■ Task statement ■
Using the listing below, retype only the lines from the line with "Where should I" through the end, both ends included, and exclude the pictures.

↓↓↓

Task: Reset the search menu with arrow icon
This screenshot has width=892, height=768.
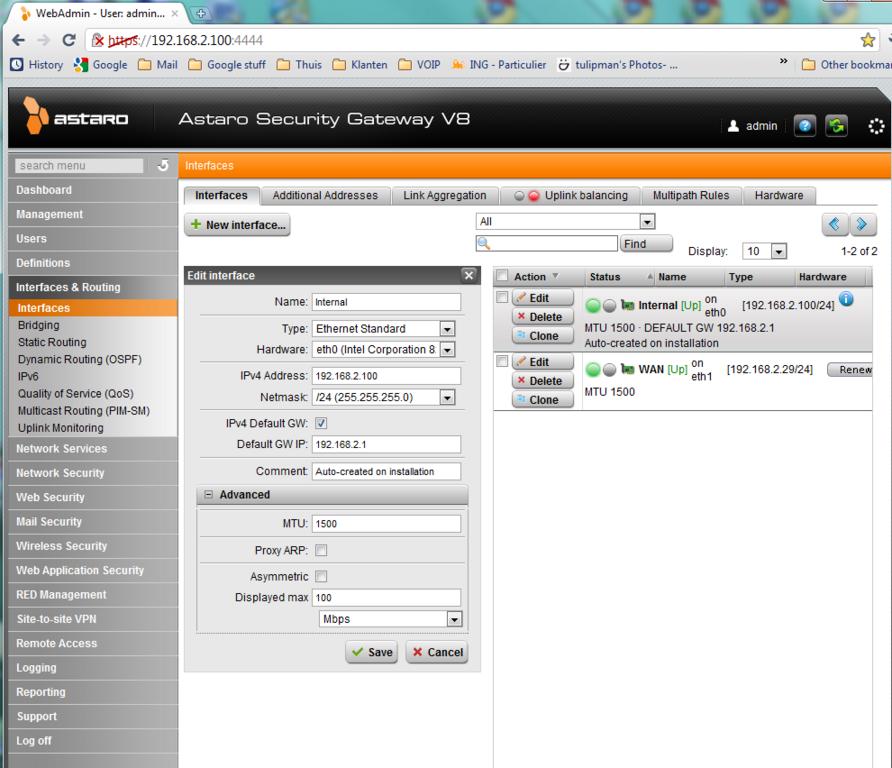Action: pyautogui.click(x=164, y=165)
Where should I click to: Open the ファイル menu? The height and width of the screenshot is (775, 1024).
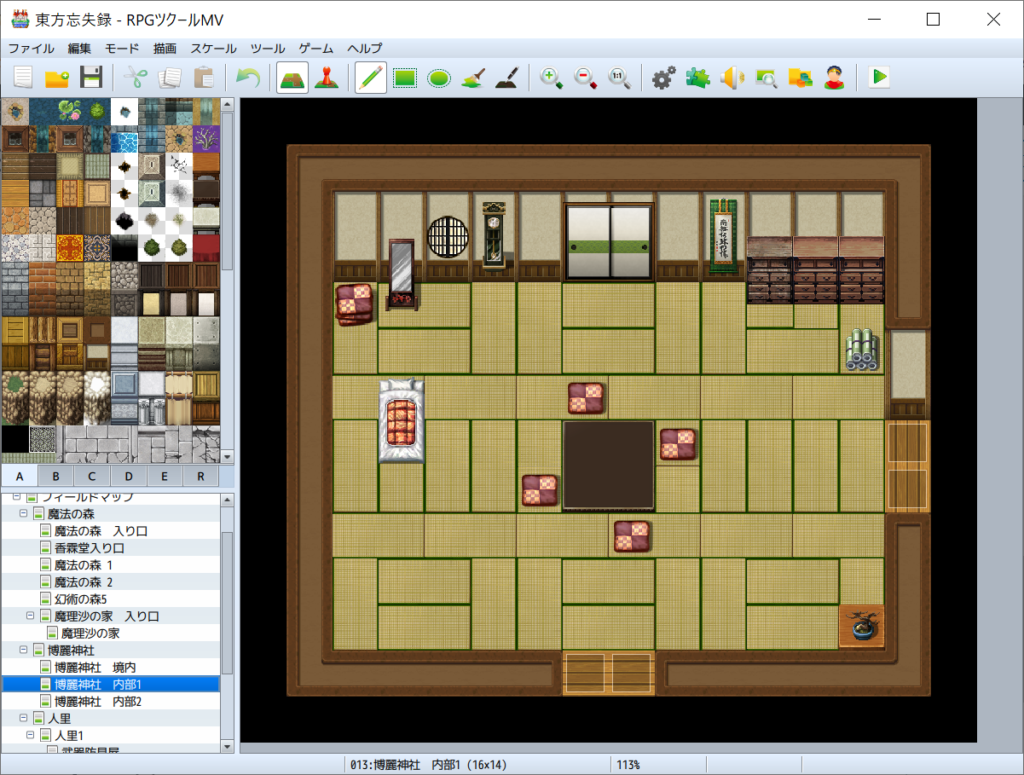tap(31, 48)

↑↑↑

■ Solution to the exercise ■
Where should I click to: Open the ファイル menu? The height and width of the screenshot is (775, 1024).
tap(31, 48)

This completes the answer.